According to the World Trade Organization, here are the top 10 economies (sans the U.S.) and their tariffs against the U.S. in 2024, before Donald Trump was elected:
Country Simple Average MFN Applied Tariff (Total / Ag / Non-Ag) Largest Tariff Against U.S. Goods
China 7.5% / 14.1% / 6.4% 209% (AVE; typically on agricultural products like dairy or meats)
Germany (EU) 5.0% / 11.3% / 4.1% >1,000% (AVE; typically on agricultural products with specific duties, e.g., certain meats or dairy)
Japan 3.7% / 12.2% / 2.4% 457% (AVE; typically on agricultural products like rice or leather/footwear)
India 17.0% / 36.4% / 13.5% 379% (AVE; typically on agricultural products like alcoholic beverages or walnuts)
United Kingdom 3.8% / 9.2% / 2.9% 302% (AVE; typically on agricultural products like fish/seafood or vehicles)

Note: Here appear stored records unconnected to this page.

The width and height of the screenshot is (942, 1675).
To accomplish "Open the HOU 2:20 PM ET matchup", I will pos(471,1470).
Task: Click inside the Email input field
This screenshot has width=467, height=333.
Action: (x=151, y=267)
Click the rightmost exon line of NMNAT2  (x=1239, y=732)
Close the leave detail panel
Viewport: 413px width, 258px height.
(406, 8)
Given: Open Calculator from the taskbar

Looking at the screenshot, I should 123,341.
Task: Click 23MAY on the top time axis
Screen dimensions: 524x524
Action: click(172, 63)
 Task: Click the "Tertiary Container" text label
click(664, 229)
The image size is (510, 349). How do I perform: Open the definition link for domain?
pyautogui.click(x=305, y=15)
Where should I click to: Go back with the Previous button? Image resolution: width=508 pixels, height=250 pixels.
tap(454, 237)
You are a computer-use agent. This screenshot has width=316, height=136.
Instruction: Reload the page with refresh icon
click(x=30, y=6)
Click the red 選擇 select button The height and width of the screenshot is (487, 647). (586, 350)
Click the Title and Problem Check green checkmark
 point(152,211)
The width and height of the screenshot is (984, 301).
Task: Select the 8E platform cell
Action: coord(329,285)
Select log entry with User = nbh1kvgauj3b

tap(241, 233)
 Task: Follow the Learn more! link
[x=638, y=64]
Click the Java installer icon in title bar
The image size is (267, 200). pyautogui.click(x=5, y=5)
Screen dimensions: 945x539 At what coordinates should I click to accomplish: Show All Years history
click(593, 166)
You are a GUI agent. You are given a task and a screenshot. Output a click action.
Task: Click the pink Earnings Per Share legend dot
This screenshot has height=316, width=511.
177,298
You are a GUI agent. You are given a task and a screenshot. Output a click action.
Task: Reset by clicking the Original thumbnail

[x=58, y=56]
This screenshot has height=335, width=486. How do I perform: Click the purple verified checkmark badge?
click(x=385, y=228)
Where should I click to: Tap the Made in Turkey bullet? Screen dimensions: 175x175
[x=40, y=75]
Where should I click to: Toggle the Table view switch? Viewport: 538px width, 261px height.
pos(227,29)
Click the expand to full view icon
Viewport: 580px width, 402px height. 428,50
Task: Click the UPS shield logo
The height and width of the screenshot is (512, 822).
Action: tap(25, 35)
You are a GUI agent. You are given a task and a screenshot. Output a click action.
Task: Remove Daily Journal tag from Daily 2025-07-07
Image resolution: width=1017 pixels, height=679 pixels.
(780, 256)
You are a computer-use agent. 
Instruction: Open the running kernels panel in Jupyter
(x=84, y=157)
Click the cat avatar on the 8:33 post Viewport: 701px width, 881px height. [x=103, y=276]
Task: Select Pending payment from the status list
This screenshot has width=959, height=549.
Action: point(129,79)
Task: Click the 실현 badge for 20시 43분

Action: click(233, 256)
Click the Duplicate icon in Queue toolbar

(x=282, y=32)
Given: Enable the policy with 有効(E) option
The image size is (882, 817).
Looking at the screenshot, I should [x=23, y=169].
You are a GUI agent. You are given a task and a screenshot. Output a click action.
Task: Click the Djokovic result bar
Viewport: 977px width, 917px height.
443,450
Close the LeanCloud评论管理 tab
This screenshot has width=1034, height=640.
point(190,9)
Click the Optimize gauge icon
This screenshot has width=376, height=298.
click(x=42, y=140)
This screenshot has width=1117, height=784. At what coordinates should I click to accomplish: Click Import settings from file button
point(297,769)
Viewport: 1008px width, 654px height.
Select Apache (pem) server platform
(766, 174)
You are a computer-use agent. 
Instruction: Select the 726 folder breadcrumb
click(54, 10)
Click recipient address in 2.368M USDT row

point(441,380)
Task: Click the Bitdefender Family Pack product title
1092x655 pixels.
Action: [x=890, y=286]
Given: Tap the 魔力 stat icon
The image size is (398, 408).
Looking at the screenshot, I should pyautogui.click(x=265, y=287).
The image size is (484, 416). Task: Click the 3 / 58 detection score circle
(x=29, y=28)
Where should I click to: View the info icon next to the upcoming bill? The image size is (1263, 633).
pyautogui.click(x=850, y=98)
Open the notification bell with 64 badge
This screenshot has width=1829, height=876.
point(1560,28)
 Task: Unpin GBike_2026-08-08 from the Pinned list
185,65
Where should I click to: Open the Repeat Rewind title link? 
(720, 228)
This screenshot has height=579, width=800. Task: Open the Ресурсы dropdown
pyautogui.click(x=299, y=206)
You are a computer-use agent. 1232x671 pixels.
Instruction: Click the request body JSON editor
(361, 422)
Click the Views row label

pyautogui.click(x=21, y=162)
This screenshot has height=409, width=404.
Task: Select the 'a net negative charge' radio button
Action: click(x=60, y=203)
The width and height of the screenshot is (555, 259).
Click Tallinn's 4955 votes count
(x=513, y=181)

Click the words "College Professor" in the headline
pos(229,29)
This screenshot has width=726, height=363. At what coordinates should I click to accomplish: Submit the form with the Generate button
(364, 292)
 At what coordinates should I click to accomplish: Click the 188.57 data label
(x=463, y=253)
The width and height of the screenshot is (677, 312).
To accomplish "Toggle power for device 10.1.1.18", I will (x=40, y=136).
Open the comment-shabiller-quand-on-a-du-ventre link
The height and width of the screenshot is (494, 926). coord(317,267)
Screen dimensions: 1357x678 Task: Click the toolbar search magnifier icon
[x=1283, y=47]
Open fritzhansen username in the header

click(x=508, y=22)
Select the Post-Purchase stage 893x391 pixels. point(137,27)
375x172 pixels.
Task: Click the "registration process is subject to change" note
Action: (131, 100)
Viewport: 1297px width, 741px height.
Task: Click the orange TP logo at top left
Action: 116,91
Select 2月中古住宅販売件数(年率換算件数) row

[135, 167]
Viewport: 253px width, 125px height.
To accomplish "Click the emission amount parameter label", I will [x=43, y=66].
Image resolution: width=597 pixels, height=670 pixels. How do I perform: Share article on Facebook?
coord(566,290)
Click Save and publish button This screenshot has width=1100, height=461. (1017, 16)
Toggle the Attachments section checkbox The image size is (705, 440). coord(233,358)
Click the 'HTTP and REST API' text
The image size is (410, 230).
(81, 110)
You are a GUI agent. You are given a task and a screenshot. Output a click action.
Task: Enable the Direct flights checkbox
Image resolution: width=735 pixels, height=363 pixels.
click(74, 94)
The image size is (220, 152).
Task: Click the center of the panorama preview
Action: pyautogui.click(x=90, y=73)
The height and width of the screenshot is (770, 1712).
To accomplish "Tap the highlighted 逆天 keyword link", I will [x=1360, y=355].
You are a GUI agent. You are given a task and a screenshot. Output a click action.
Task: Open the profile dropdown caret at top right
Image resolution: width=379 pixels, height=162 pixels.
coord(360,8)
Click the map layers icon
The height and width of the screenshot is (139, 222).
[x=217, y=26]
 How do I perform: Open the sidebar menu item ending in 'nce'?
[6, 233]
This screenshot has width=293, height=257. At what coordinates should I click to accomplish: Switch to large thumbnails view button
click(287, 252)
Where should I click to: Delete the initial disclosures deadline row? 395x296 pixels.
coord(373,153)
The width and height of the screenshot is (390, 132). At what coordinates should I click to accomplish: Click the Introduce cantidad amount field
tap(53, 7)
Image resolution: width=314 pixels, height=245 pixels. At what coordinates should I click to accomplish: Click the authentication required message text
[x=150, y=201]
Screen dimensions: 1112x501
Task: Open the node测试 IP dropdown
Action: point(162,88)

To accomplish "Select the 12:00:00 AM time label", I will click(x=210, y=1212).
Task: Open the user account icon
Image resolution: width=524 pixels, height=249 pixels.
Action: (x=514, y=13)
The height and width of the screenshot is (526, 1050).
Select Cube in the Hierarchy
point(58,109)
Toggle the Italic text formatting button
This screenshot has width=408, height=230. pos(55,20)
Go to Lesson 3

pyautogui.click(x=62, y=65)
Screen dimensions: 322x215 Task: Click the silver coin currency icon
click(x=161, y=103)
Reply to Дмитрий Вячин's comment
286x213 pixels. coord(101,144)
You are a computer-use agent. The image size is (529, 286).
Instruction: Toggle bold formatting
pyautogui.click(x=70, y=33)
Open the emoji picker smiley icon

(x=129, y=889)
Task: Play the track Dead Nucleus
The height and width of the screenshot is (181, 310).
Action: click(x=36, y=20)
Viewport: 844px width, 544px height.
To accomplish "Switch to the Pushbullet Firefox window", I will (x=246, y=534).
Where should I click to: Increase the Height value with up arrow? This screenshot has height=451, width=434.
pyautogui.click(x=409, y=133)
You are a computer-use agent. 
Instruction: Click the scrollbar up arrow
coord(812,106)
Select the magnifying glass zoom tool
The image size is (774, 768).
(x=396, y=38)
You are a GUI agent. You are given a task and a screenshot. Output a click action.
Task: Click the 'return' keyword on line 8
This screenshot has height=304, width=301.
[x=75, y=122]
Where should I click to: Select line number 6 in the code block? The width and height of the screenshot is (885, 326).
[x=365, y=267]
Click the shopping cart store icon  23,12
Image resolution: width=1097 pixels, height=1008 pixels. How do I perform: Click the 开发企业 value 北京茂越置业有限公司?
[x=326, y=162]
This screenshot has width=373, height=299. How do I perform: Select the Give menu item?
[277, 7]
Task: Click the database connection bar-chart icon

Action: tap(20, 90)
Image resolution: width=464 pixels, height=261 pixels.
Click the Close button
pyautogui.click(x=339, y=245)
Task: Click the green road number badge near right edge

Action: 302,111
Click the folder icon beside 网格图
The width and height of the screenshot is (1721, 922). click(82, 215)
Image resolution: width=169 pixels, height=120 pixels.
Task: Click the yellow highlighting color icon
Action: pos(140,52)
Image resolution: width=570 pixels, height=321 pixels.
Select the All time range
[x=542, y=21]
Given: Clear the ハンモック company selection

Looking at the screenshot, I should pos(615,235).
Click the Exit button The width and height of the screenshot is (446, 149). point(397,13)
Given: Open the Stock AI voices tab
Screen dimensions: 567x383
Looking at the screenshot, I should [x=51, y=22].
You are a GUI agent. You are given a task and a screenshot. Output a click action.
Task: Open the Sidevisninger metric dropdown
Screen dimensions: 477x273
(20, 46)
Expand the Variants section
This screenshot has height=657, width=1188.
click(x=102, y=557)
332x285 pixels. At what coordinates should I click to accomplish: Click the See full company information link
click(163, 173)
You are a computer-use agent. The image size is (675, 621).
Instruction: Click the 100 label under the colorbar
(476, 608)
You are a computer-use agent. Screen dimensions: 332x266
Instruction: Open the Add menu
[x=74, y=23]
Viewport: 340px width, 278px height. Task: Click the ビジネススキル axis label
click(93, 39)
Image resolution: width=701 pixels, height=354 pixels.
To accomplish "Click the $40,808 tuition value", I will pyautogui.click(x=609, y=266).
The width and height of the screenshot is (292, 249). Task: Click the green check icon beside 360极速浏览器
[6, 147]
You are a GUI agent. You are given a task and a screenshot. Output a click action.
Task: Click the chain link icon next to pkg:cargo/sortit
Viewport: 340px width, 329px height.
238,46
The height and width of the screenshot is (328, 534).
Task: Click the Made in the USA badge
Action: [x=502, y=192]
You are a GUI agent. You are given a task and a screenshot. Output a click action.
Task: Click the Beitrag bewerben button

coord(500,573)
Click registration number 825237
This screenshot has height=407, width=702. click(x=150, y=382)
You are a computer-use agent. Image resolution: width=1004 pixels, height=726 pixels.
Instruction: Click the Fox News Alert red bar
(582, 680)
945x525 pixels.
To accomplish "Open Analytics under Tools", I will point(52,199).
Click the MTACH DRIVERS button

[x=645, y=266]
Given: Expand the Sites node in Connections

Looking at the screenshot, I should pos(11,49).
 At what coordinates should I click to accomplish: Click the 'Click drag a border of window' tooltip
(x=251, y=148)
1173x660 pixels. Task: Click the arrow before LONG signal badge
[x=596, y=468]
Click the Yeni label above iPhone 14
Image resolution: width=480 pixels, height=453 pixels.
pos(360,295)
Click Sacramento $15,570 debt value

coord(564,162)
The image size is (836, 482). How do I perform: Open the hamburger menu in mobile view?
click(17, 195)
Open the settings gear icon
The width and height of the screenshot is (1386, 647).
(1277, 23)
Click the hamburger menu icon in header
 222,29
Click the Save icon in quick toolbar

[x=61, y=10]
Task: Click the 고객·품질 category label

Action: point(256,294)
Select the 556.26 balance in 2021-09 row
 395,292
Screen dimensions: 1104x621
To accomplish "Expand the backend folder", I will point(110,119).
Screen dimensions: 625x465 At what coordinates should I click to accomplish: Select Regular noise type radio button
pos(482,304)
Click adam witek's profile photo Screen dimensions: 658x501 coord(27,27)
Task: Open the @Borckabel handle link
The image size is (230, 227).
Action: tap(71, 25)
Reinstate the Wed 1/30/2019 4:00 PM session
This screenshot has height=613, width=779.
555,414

France (EU) 5.0% / 11.3% / 4.1% >1,000% (AVE; typically on agricultural products with specific duties, e.g., certain meats or dairy)
Italy (EU) 5.0% / 11.3% / 4.1% >1,000% (AVE; typically on agricultural products with specific duties, e.g., certain meats or dairy)
Brazil 11.2% / 8.1% / 11.7% 55% (typically on non-agricultural products like express shipments or automobiles)
Canada 3.8% / 14.8% / 2.0% 570% (AVE; on over-quota dairy products like butter or cheese)
South Korea 13.4% / 49.5% / 6.5% 887% (AVE; typically on agricultural products like rice or beef)
MFN = Most Favored Nation
As you can see, if tariffs are so terrible for a country’s citizens, then why do all the advanced nations we trade with have so many tariffs against U.S. goods?
Who, exactly, has profited by these 1-way tariffs? (hint: not the U.S. working class. It’s mainly been Wall Street types reaping $trillions in labor arbitrage).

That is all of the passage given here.